───── 阅读材料

【机器学习实战】-- Titanic 数据集（3）-- 逻辑回归

1. 写在前面:

本篇属于实战部分，更注重于算法在实际项目中的应用。如需对逻辑回归算法本身有详细的了解，可参考以下链接，在本人学习的过程中，起到了很大的帮助：

统计学习方法李航

逻辑回归原理小结 https://www.cnblogs.com/pinard/p/6029432.html

2. 数据集：

数据集地址：https://www.kaggle.com/c/titanic

Titanic数据集是Kaggle上参与人数最多的项目之一。数据本身简单小巧，适合初学者上手，深入了解比较各个机器学习算法。

数据集包含11个变量：PassengerID、Pclass、Name、Sex、Age、SibSp、Parch、Ticket、Fare、Cabin、Embarked，通过这些数据来预测乘客在Titanic事故中是否幸存下来。

3. 算法简介：

这一节中简单介绍一下逻辑回归，虽然名字中有回归，但其实逻辑回归是经典的分类算法，属于对数线性模型。

3.1 逻辑回归模型：

3.1.1 二元逻辑回归模型：

假设$x\in R^{n}$，$y \in \{0,1\}$, $w$为带偏置的权值向量，$h_{w}(x)$为模型输出，则：

$h_{w}(x) = \frac{1}{1+e^{-w \cdot x}}$,

$h_{w}(x)$属于逻辑斯蒂分布函数，是一条S形曲线，以点$(0, \frac{1}{2})$为中心对称。当模型输出$h_{w}(x) > 0.5$时，分类结果为1；$h_{w}(x) < 0.5$时，分类结果为0。

──────────
───── 存储记录

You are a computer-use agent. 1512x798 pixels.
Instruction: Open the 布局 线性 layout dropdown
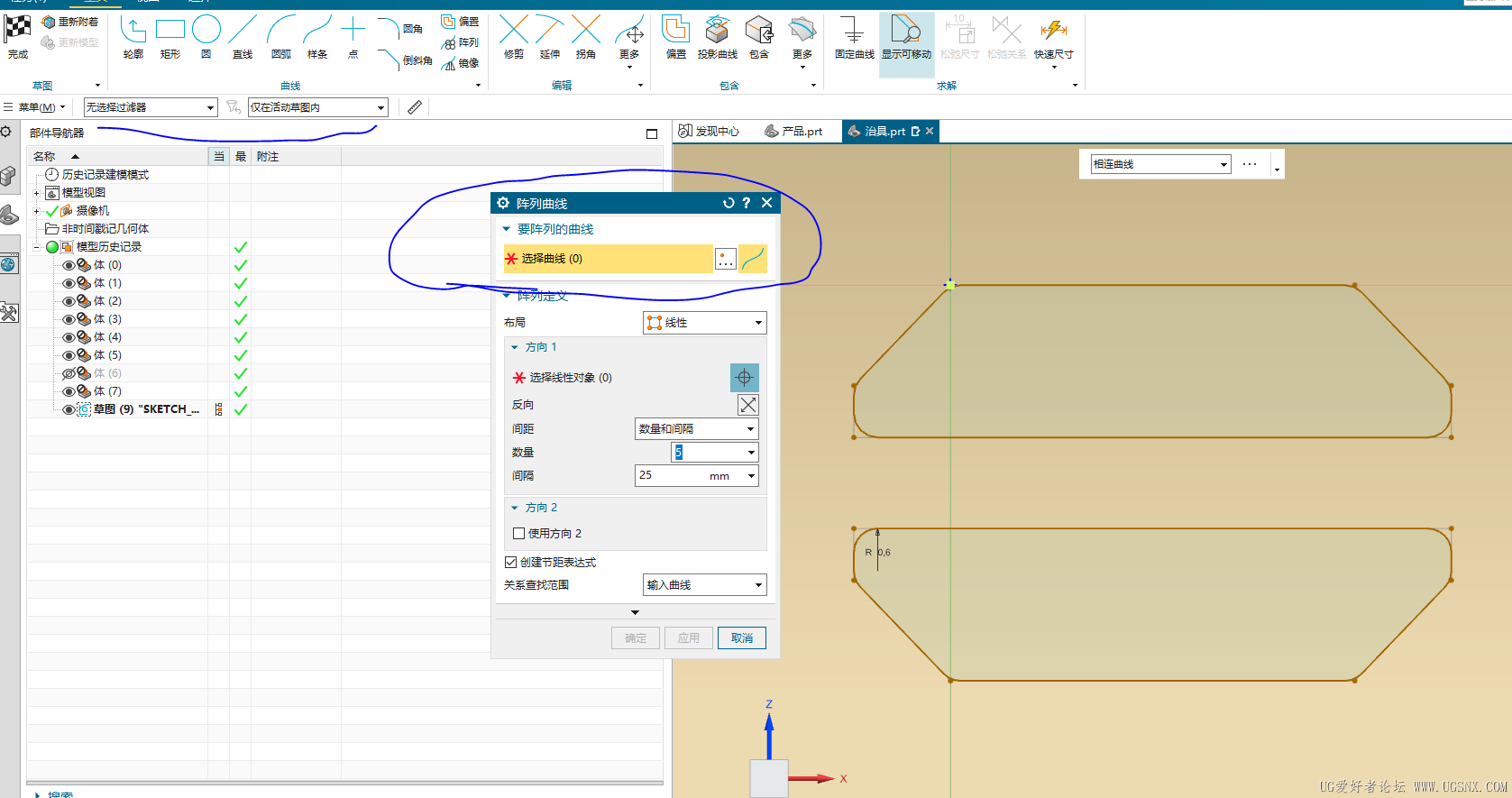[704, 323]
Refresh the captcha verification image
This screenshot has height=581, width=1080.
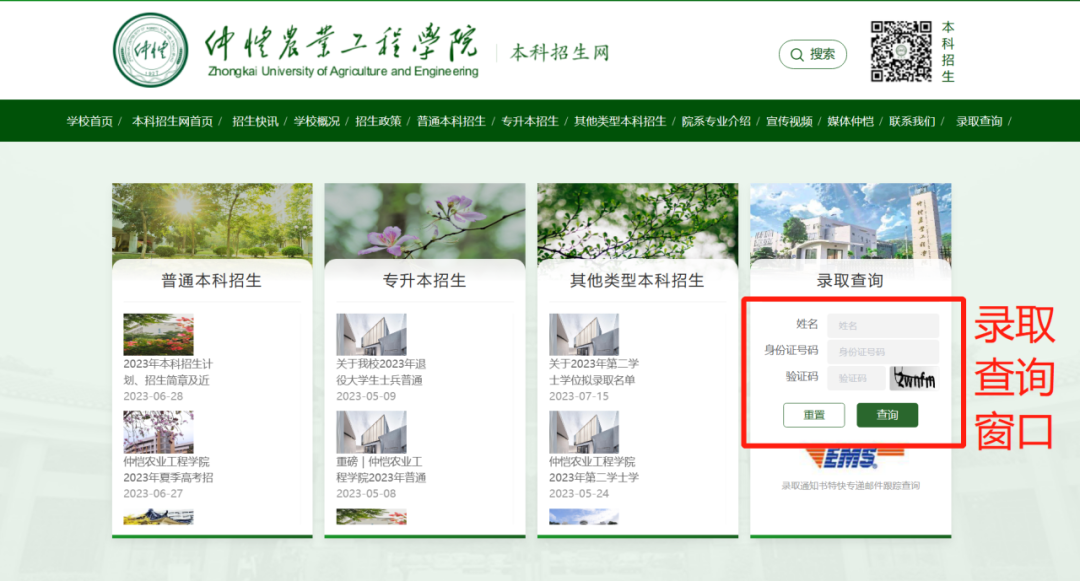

──────────

## 任务说明
请从阅读材料中含有“Titanic数据集是Kag”的那几个字开始，一字不改地抄写到“分类算法，属于对数线性模型。”为止。 作答时只依据阅读材料。

## 答案
Titanic数据集是Kaggle上参与人数最多的项目之一。数据本身简单小巧，适合初学者上手，深入了解比较各个机器学习算法。

数据集包含11个变量：PassengerID、Pclass、Name、Sex、Age、SibSp、Parch、Ticket、Fare、Cabin、Embarked，通过这些数据来预测乘客在Titanic事故中是否幸存下来。

3. 算法简介：

这一节中简单介绍一下逻辑回归，虽然名字中有回归，但其实逻辑回归是经典的分类算法，属于对数线性模型。